First of all, to the people who question how I have that kind of electrical demand: When the basement is complete I will have a three story home with approx 3000 sq ft, and at least six bedrooms. A home theater, and a photography studio, plus woodworking equipment in the garage - table saw, drill press, planer, band saw etc. For heating/cooling I have three a/c compressors, including a heat pump with a 5kw heating element. Double ovens in the kitchen. One large fridge, large freezer, plus two small fridges. Attic ventilator, dishwasher, electric clothes dryer. These things add up. And the shop equipment wasn't even factored in, because I only use those one at a time on a 20A circuit (no 220v equipment). Nor am I factoring in the home office with several PCs on all the time, with a floor standing 8000BTU A/C unit to keep the room cool.

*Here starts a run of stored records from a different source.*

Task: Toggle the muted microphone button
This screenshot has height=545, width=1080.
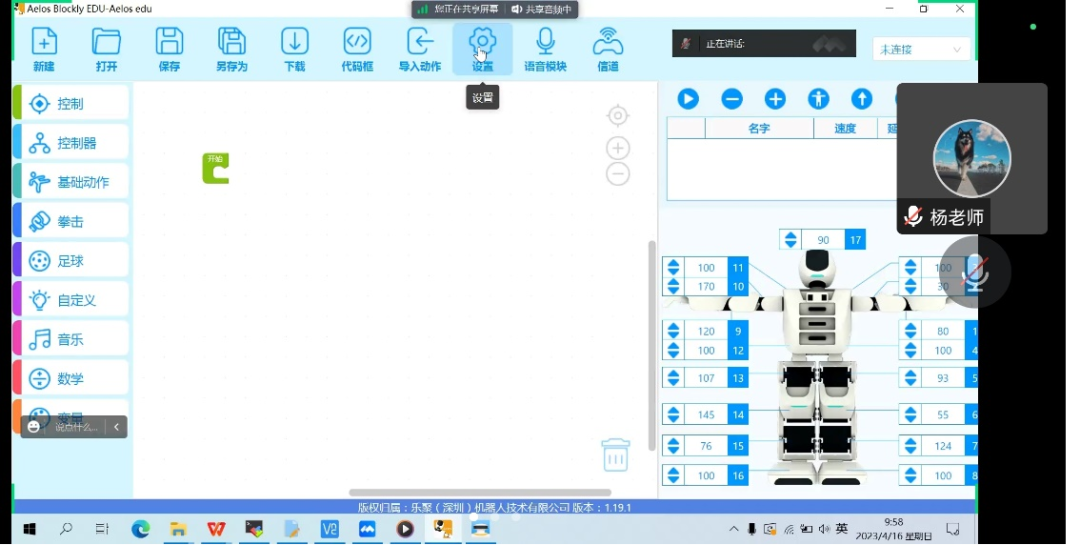Action: (975, 272)
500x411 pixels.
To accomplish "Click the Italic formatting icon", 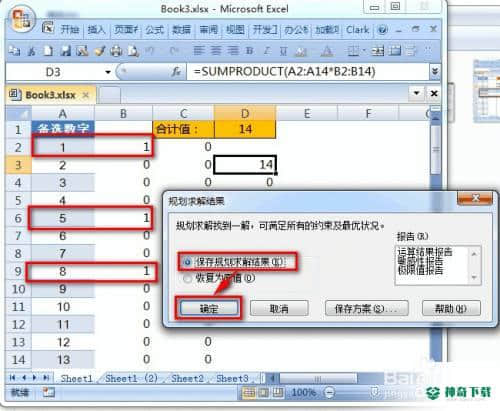I will tap(267, 51).
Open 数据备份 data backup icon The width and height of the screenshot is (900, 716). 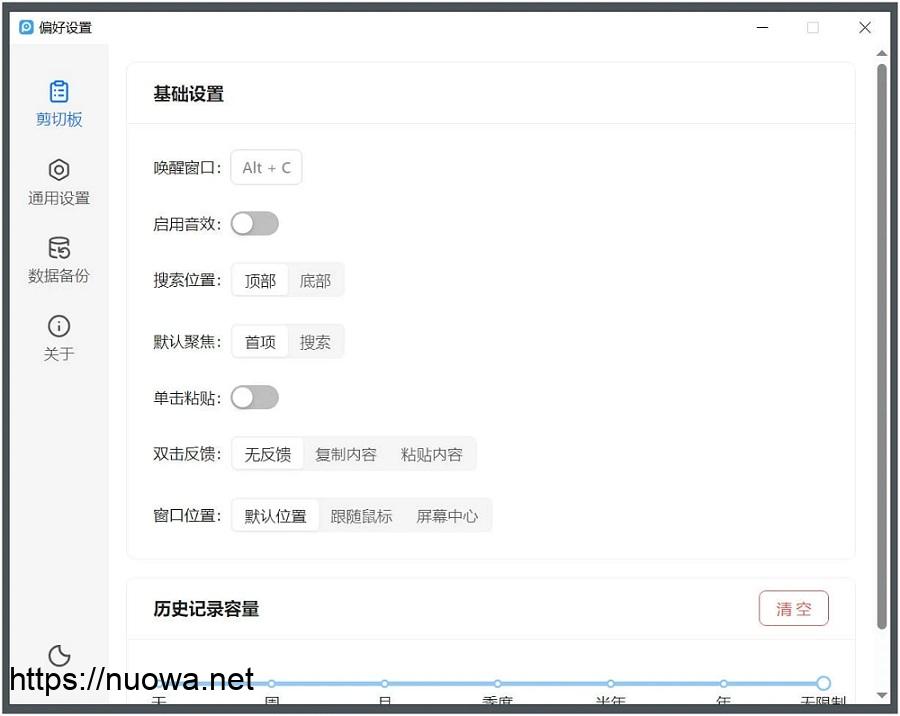pos(59,248)
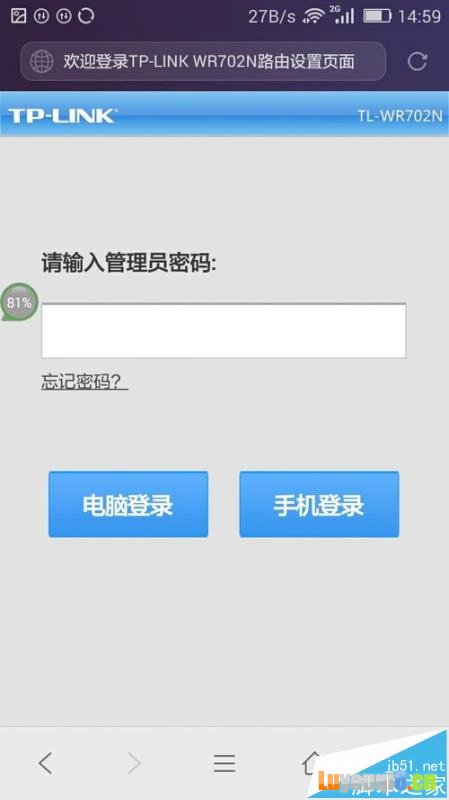This screenshot has width=449, height=800.
Task: Tap the sync circle status icon
Action: coord(86,16)
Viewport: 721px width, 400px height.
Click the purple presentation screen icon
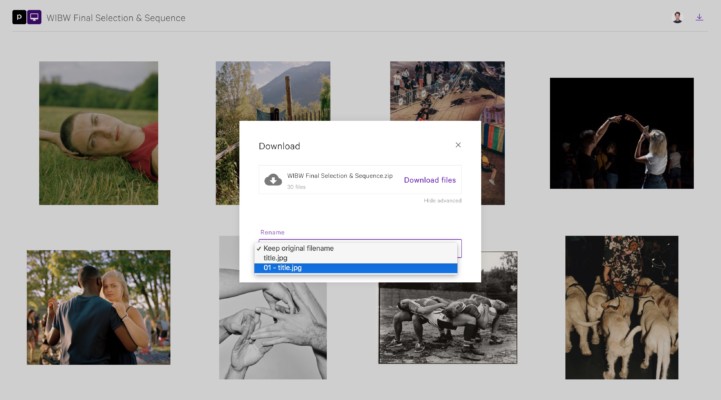coord(34,17)
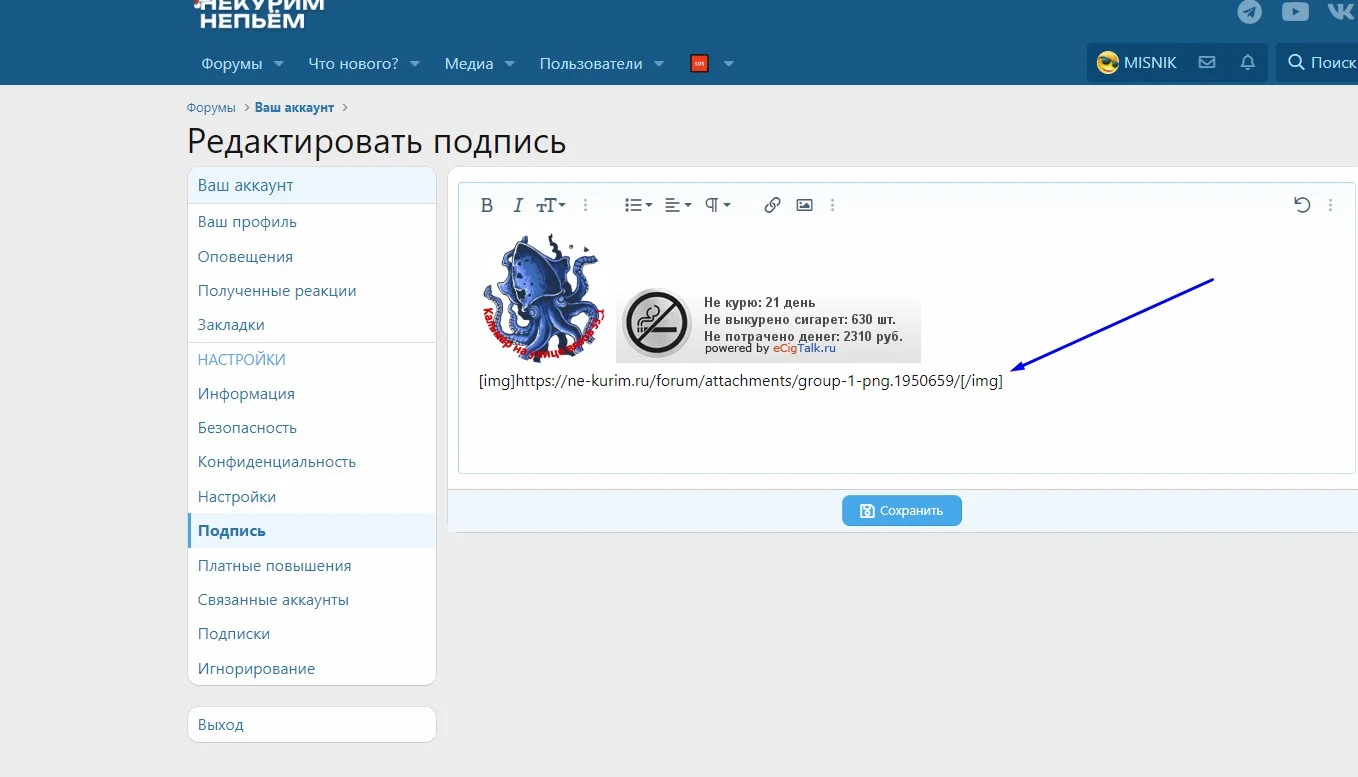Select the Подпись sidebar item
The height and width of the screenshot is (777, 1358).
pyautogui.click(x=231, y=530)
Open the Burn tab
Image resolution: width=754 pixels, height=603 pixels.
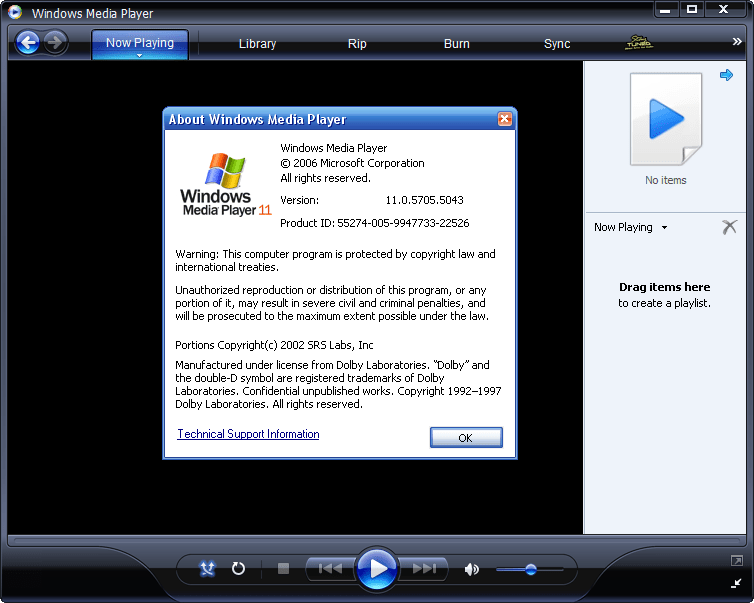point(457,44)
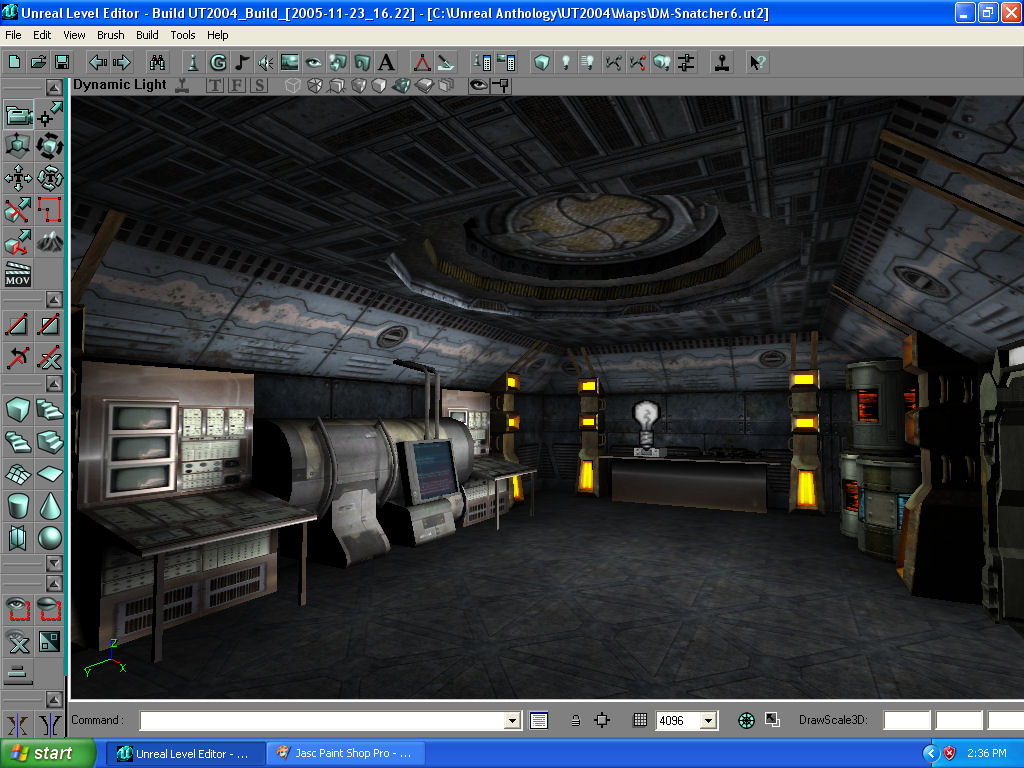The height and width of the screenshot is (768, 1024).
Task: Toggle realtime preview joystick in viewport bar
Action: point(182,85)
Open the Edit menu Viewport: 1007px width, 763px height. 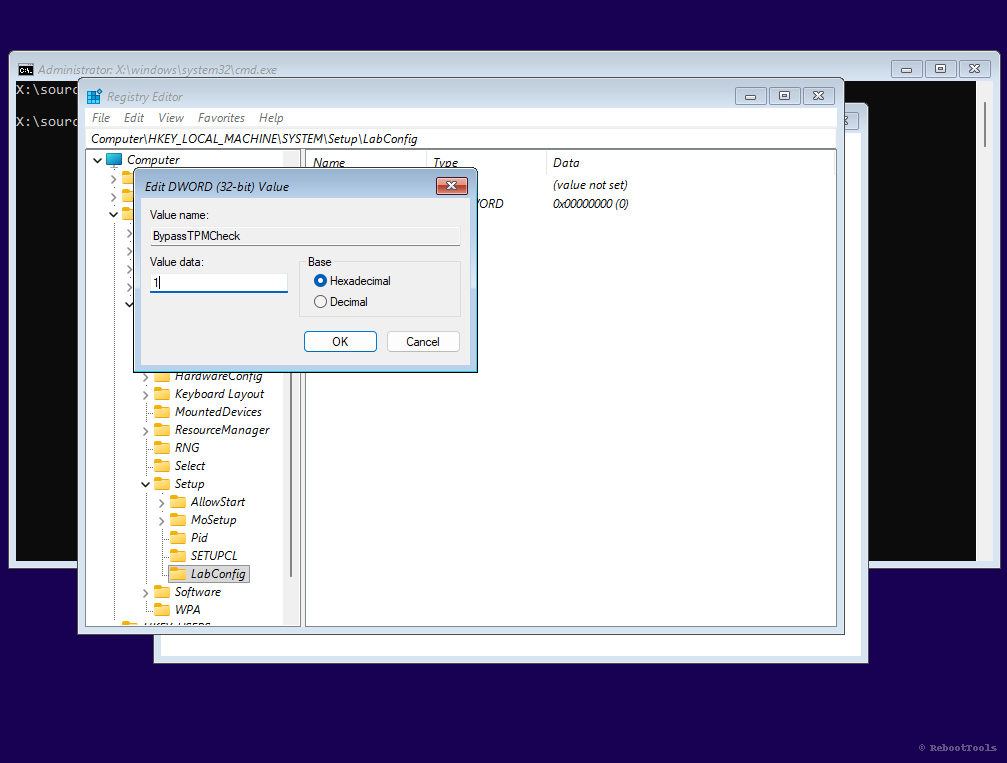coord(134,118)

My current system would handle everything fine, but the addition of the basement changes everything. I really don't understand why they didn't put a 200A in to begin with.
Secondly, to the people who say that I will never have that kind of demand at one time: I freaking know that. That's not the point. The point is, will it pass inspection? What am I going to do if the inspector looks at the size of my home and all the breakers crammed into the box, asks for a load calc, and I say "well it's over 150A but hey I doubt I'll use it all the time"? The worksheet that I used came from a book based on the 2005 NEC, and the formulas take into consideration the fact that you aren't pulling the entire load all the time. The final figure is a minimum, which means my box has to handle it.
As it turns out, I did make one error by not reducing the load from my double ovens to 65%, which changed my total load to 171A. Still higher than 150A but I get a bit more room.
Lastly, I want capacity for future renovations, like a screened in deck. And the extra panel size will avoid a subpanel, which is a good thing because the room with the breaker boxes will be my future office.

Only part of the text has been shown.